Climate simulations and scenarios produced for California's Fourth Climate Change Assessment enable investigation of extreme, highly damaging climate changes that are possible but unlikely. One of these low probability, high consequence events is extreme drought. To explore extreme drought in a warmer future, two 20-year drought scenarios were produced from the LOCA downscaled meteorological and hydrological simulations (Pierce et al, 2018):
- The first scenario covers the later part of this century from 2051-2070 and was derived from LOCA downscaled HadGEM2-ES RCP 8.5 simulation
- The second scenario covers the earlier part of this century from 2023-2042. The precipitation during this scenario is daily LOCA downscaled precipitation in the sequence that it occurred from 2051-2070. However, the maximum and minimum temperatures are an adjusted version of 2051-2070 scenario that takes into account climate warming over the century.
A more detailed description about the drought scenarios is available in the technical Report on Climate, Drought, and Sea Level Rise Scenarios prepared for California's Fourth Climate Change Assessment.
Users can explore data for the two different extended drought scenarios by selecting a Scenario option in the Tool Settings panel.
Explore projections for Temperature and Precipitation
By default, data is shown for Maximum Temperature, Minimum Temperature and Precipitation for the selected Extended Drought period.

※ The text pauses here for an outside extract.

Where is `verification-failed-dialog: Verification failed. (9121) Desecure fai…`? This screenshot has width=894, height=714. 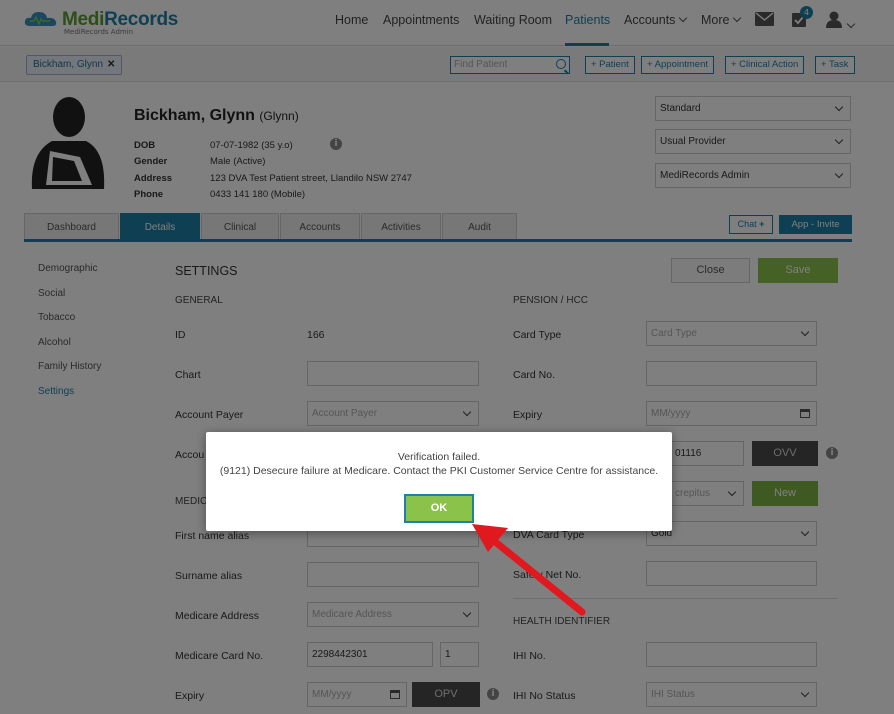
verification-failed-dialog: Verification failed. (9121) Desecure fai… is located at coordinates (439, 482).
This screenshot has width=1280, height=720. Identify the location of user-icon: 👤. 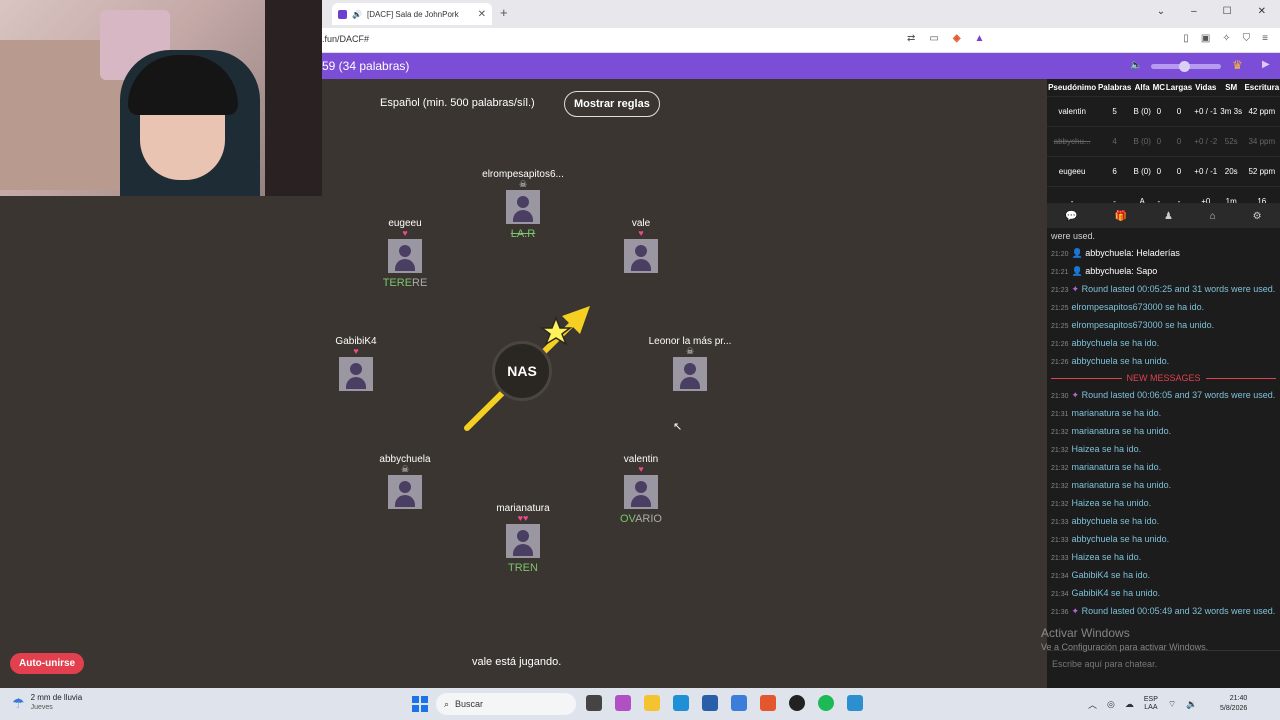
(1078, 271).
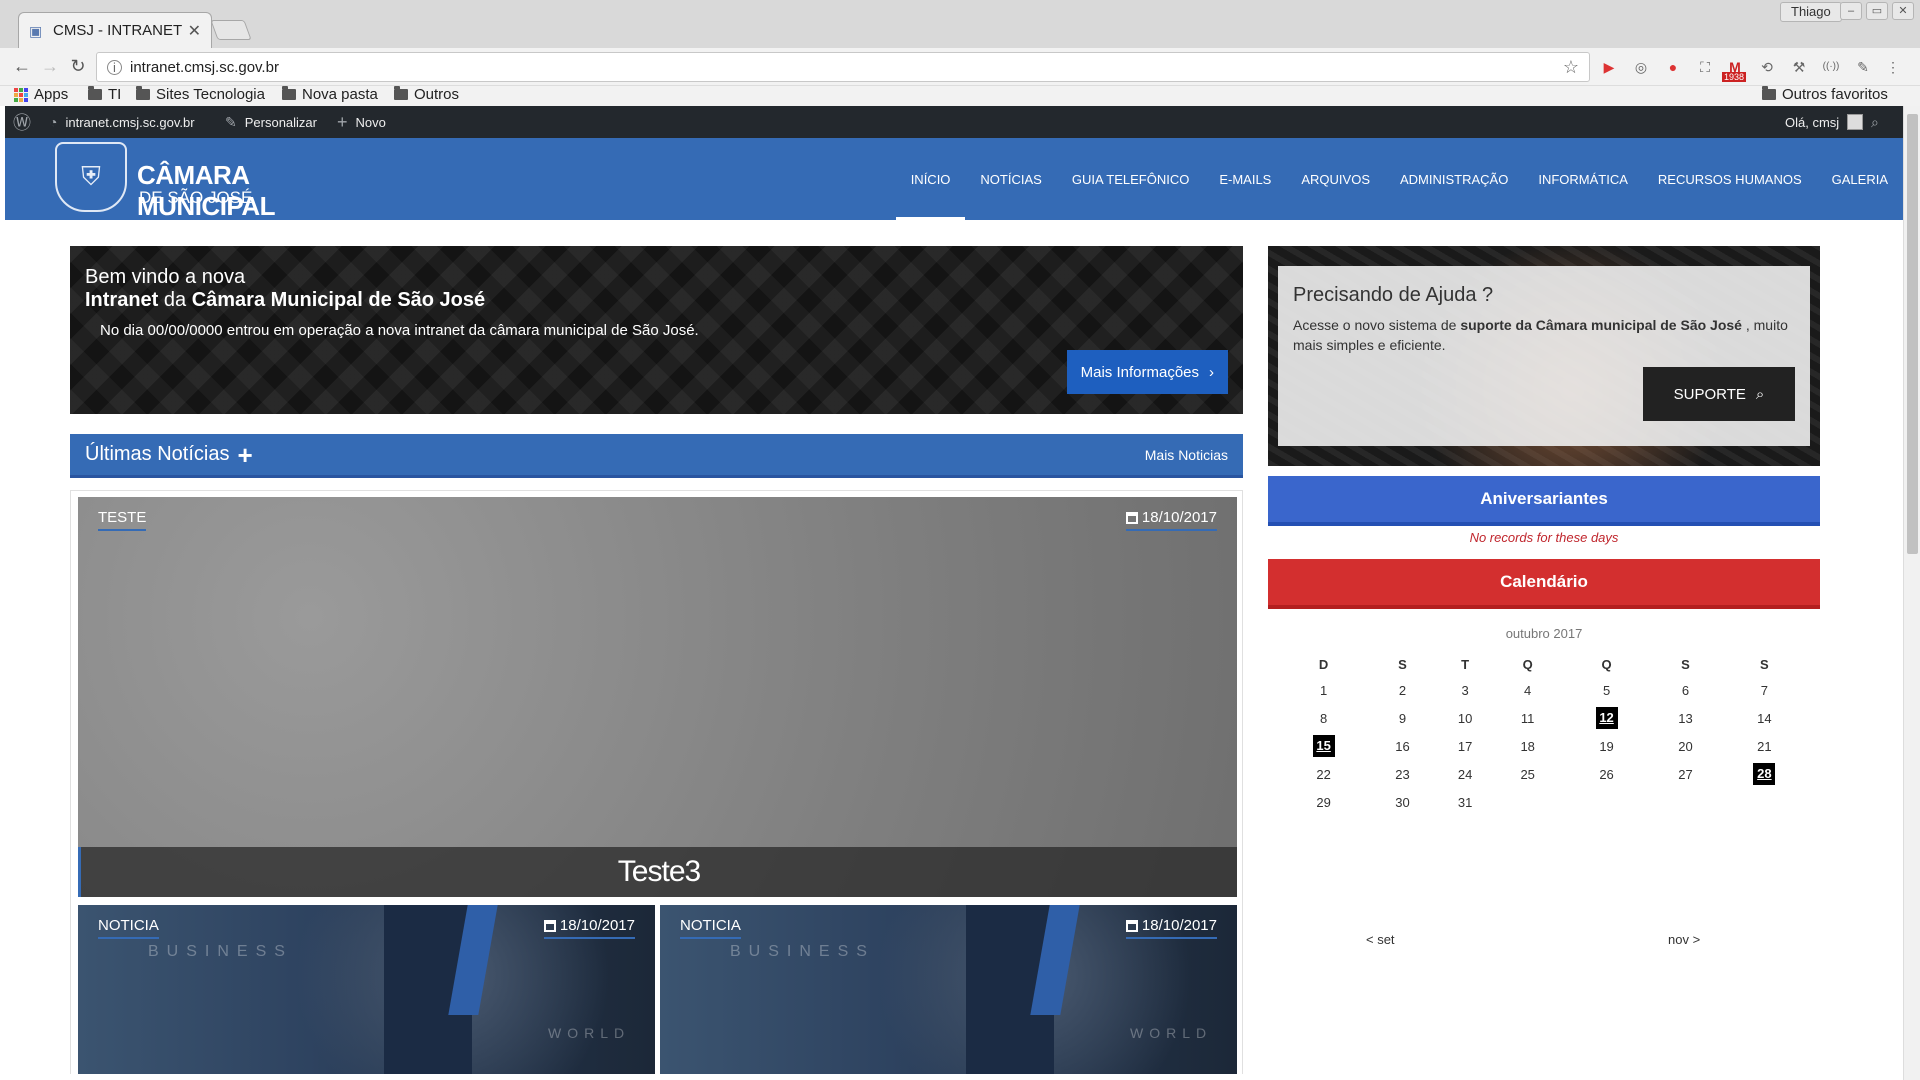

Each chart shows annual averages (represented by a red line) for the HadGEM2-ES RCP 8.5 drought simulation delineating the period from 5 years prior to 5 years after the 20 year drought. Also shown in the chart is the spread of values (gray envelope) for the climate variable from all the other 32 LOCA downscaled models for the RCP 8.5 scenario. Statistics next to the chart compare the observed historical average with the averages during the 20 year extended drought period.
Data can be aggregated to produce annual averages by water year (October to September) or by calendar year (Jan to Dec).
Additional hydrological variables
For both drought scenarios, additional downscaled hydrological variables calculated using VIC are also available for exploring the substantially diminished snowpack, runoff, baseflow, etc. during the multi-year dry spell. Users can select one or more hydrological variables to load by clicking on an option.